From   DE SOUZA Eric <[email protected]>
To   "[email protected]" <[email protected]>
Subject   RE: st: RE: Noconst in cointegration relationship in VECM
Date   Thu, 28 Apr 2011 19:06:36 +0200

I realise what you mean now. What Stata does, following the work of Soeren Johansen is to decompose the constant term into two parts. One part makes the equilibrium error equal to zero on average -- this is the constant in the cointegration relation --; the other is what is left over and appears as the constant in the vecm

For this reason you cannot set the constant in the cointegration relation equal to zero. What you have there is the result of a decomposition, which is why no standard errror, etc., is produced for it.


Eric de Souza
College of Europe
Brugge (Bruges), Belgium
http://www.coleurope.eu



-----Original Message-----
From: [email protected] [mailto:[email protected]] On Behalf Of Svein Olav Krakstad
Sent: 28 April 2011 16:21
To: [email protected]
Subject: Re: st: RE: Noconst in cointegration relationship in VECM

It seems that i was not able to be write what i mean clear enough.

My question is almost the same as:
http://www.stata.com/statalist/archive/2011-04/msg00351.html

constraint 1 [_ce1]ln_ne = -1
constraint 2 [_ce1]ln_se =  1
vec ln_ne ln_se, bconstrainsts(1/2)

But what I want (which is different) is that I want the constant to be zero (i.e. dropped in the cointegrating vector).

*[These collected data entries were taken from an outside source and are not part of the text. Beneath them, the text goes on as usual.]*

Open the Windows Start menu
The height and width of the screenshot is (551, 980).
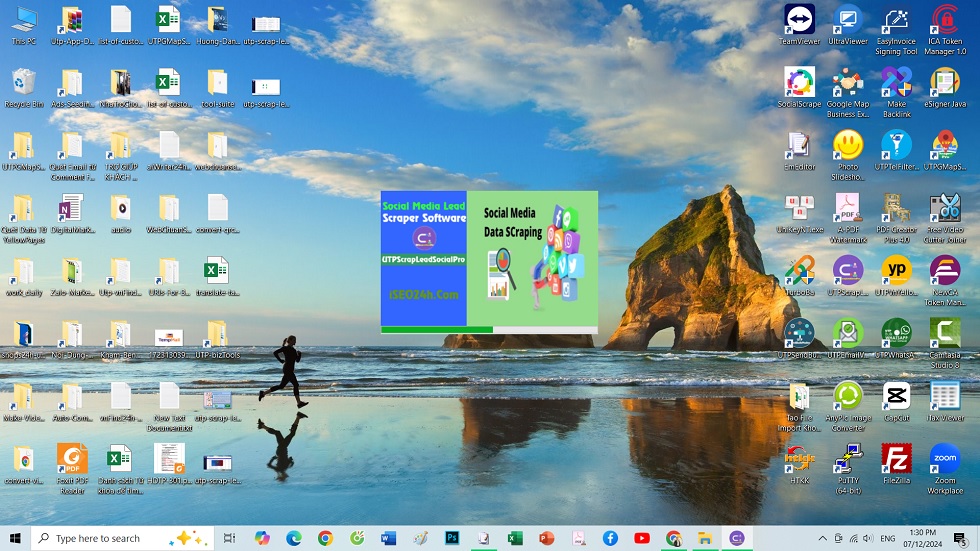(x=15, y=538)
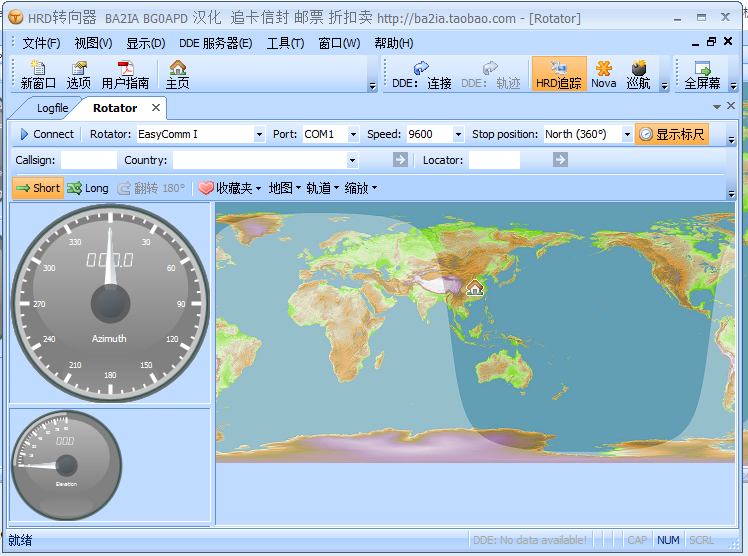This screenshot has width=748, height=556.
Task: Open the 用户指南 (User Guide) PDF icon
Action: pyautogui.click(x=126, y=74)
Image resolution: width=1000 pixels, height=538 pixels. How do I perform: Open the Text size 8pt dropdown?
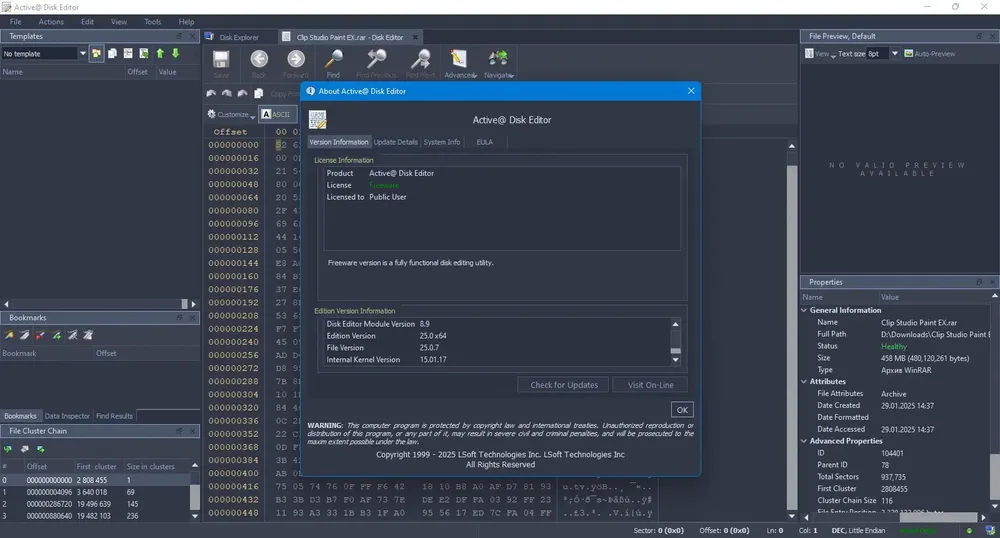pos(883,54)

Below i have copied in my table, where I am saying that lnprice is zero in the cointegrating vector, but I want the constant to be zero.

        beta |      Coef.   Std. Err.      z    P>|z|     [95% Conf. Interval]
-------------+----------------------------------------------------------
-------------+------
_ce1         |
     lnprice |  (omitted)
      lnrent |   2.505605   .8862366     2.83   0.005     .7686126    4.242596
        lnAM |  -2.238693   .9118165    -2.46   0.014    -4.025821   -.4515656
       _cons |  -2.000826          .        .       .            .           .

Is that possible?

Best regards,
Svein Olav


2011/4/28 DE SOUZA Eric <[email protected]>:
> It is not clear to me which case you want:
>  trend(constant) include an unrestricted constant in model; the 
> default
>  trend(rconstant) include a restricted constant in model
>  trend(trend) include a linear trend in the cointegrating equations 
> and a quadratic trend in the undifferenced data
>  trend(rtrend) include a restricted trend in model
>  trend(none) do not include a trend or a constant See page 477 of the 
> time series manual for a detailed explanation
>
>
> Eric de Souza
> College of Europe
> Brugge (Bruges), Belgium
> http://www.coleurope.eu
>
>
> -----Original Message-----
> From: [email protected] 
> [mailto:[email protected]] On Behalf Of Svein Olav 
> Krakstad
> Sent: 28 April 2011 15:27
> To: [email protected]
> Subject: st: Noconst in cointegration relationship in VECM
>
> Hi,
>
> I am trying to have no constant in the cointegration vector in the VEC model.
>
> I know how to have constraints on the variables, but the constant does not work in the same way. For example if I restrict (i.e.) the variable lnrent:
>
> constraint define 1 [_ce1]lnrent=1
>
> vec lnprice lnrent lnAM, rank(1) lags(2) trend(constant) 
> bconstraints(1)
>
> It works fine.
>
> Then I am thinking that it should only be to restrict the constant in the same way:
>
> constraint define 1 [_ce1]_cons=0
>
> vec lnprice lnrent lnAM, rank(1) lags(2) trend(constant) 
> bconstraints(1)
>
> But this do not work.
>
> Could you please help me to figure this out?